▶ **Data for analysis**
┄┄┄┄┄┄
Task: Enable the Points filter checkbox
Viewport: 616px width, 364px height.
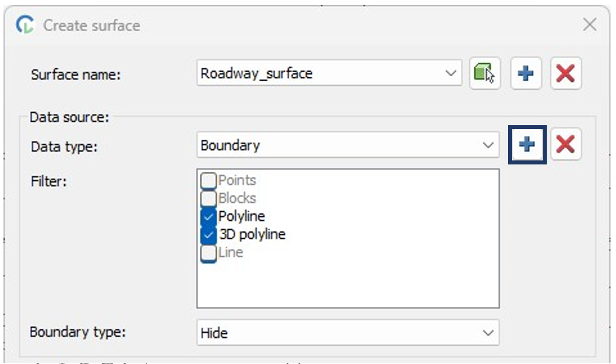Action: [208, 180]
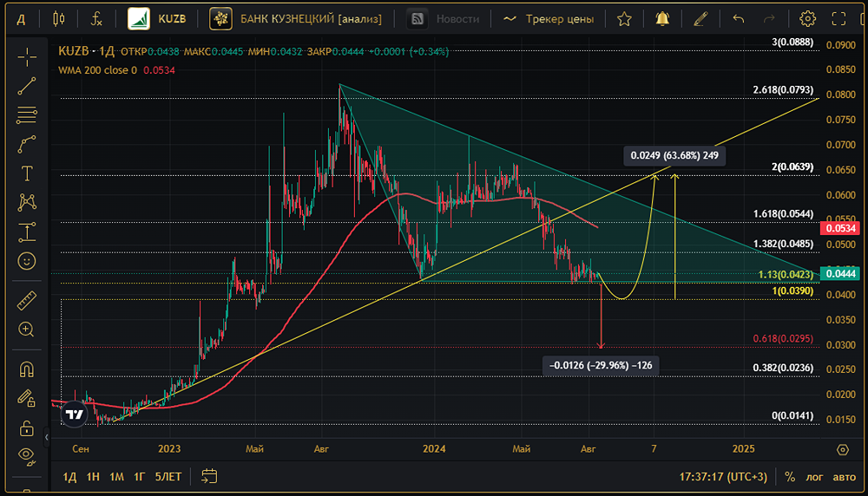Select the crosshair cursor tool
The image size is (868, 496).
pos(27,57)
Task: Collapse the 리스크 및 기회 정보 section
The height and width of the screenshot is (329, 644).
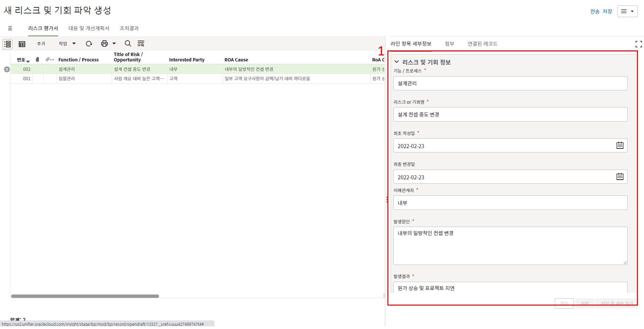Action: (x=397, y=62)
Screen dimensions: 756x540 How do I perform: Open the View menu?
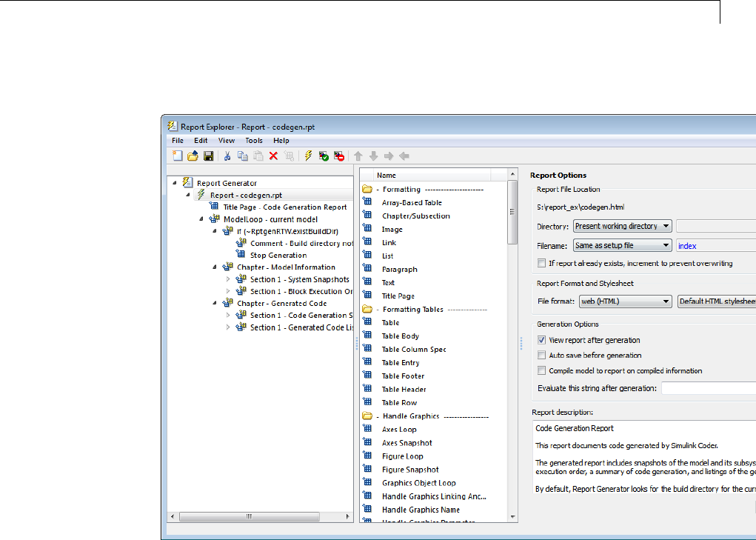pyautogui.click(x=227, y=141)
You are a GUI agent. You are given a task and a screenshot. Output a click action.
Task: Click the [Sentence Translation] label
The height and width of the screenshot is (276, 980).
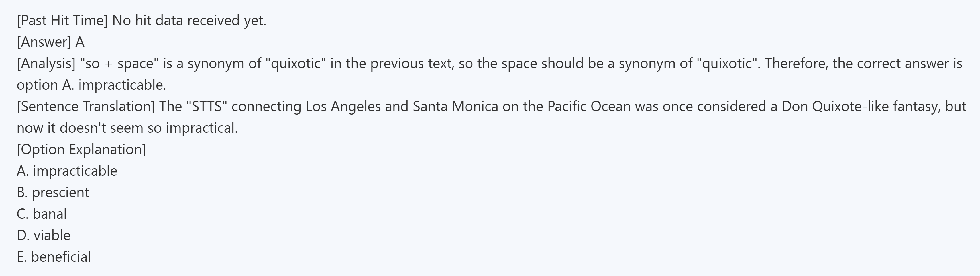pos(86,107)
┄┄┄┄┄┄
▶ **About this exercise**
Could the lines from the one with "Screen dimensions: 756x540" through the last line of the material above be written out exactly, both included, with pictures left out?

▶ **Answer space**
Screen dimensions: 756x540 How do I perform: Open the View menu?
pyautogui.click(x=227, y=141)
You are a GUI agent. You are given a task and a screenshot. Output a click action.
Task: Click the [Sentence Translation] label
The height and width of the screenshot is (276, 980).
pos(86,107)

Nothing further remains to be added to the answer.